I am setting up my tank again which has been in disuse for quite a while. In the past I had a HOB filter and didn't use an air pump or stone. I figured that the spill way of the HOB filter created enough surface disruption that I didn't need an air pump and it worked fine this way for over a year. Now I have purchased a canister filter which obviously creates no surface disruption. Do canister filters have any air space inside that allows oxygen to enter the water or should I add an air pump and air stone now? (there are no fish in the tank yet)

My tank is a 37 gallon and the canister filter is a Fluval 405.

Thanks!


----------



## RyanR (Apr 29, 2008)

As long as there's sufficient surface agitation, you're OK. Can you have the canister return shoot across the surface? Barring that, my personal preference would be to add a power head. That'll add some agitation, and you can inject some bubbles if you want/need using its venturi.

I don't like air stones. The pumps are noisy, and the bubbles are ugly. 

-Ryan


----------



## prov356 (Sep 20, 2006)

I just direct the outflow of the canister toward the surface to get some agitation. Some canisters come 
with a spray bar used to provide surface agitation. A small water pump will work as well, so you can 
avoid the air bubbles in the tank if you don't like how that looks.

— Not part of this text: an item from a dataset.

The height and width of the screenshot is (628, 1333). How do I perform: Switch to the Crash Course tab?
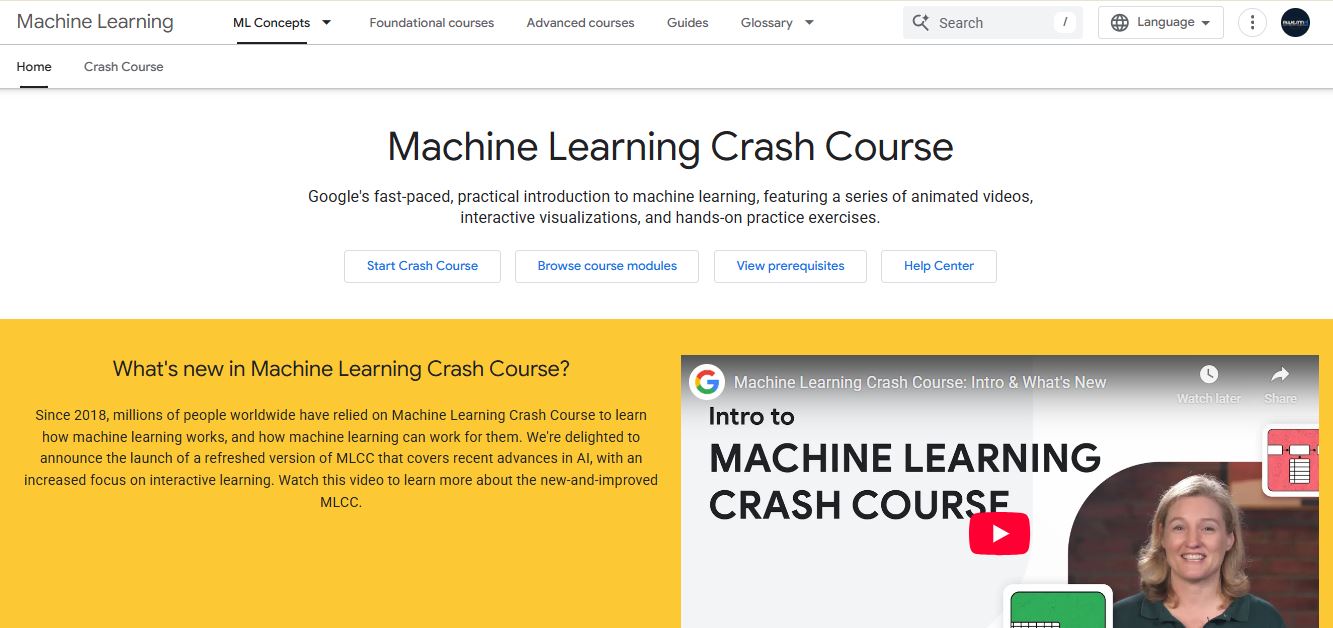(x=123, y=67)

But, to answer your question, the water at the surface of the tank is where any and all gas exchange 
will happen, not anywhere in the canister filter. I find that with no surface agitation, a film can develop 
over the surface and hinder the gas exchange.


----------



## burncycle95 (May 8, 2009)

Ah ok great, so just directing the exhaust from the filter toward the top is enough? Does it just need to create a "hump" in the surface water or does it need to actually break the surface a bit with water pressure? I too, don't like the look for bubbles if I can avoid it.

Thanks!


----------



## prov356 (Sep 20, 2006)

Just so it causes a 'ripple' over the surface. It doesn't have to break the surface completely. If it did, 
you'd end up with bubbles from doing that. Just get a ripple going across the surface.


----------



## burncycle95 (May 8, 2009)

Prov, you have a been a great help, thank you very much. I have one more question, do I need to get anything extra for my Fluval 405 or does it come with everything I need? I see people talking about adding "floss" and lavarock for bbq's etc in certain trays as well as ceramic rings etc. Should I got get some of these things or does the filter come with everything I need? Is there a good resource I can go to and read about the specifics of how canister filters work, how to clean them etc?


----------



## prov356 (Sep 20, 2006)

> Should I got get some of these things or does the filter come with everything I need?


It should come with everything you need, but I've not purchased that canister, so can't say for sure. I 
usually just Google the canister like 'Fluval 405' and you should find a wealth of info and even sites 
with spare parts, etc.

I found this site. It does come with media, so I'd go with that. I'm ready to run for the day, so if you have 
more questions, post back.

HTH


----------



## boredatwork (Sep 14, 2007)

You can also get a surface skimmer for you canister. For larger tanks I think they are priceless. A 37g may be OK without it if you oversize the filter. But they are especially handy/necessary if the water surface starts to develop any buildup. From what I have read they work a lot better than spray bars at cleaning up the water surface.

When I started using a surface skimmer on my 125g the water surface was beyond disgusting and it cleared it up in only a few minutes and keeps it quite literally crystal clear.


----------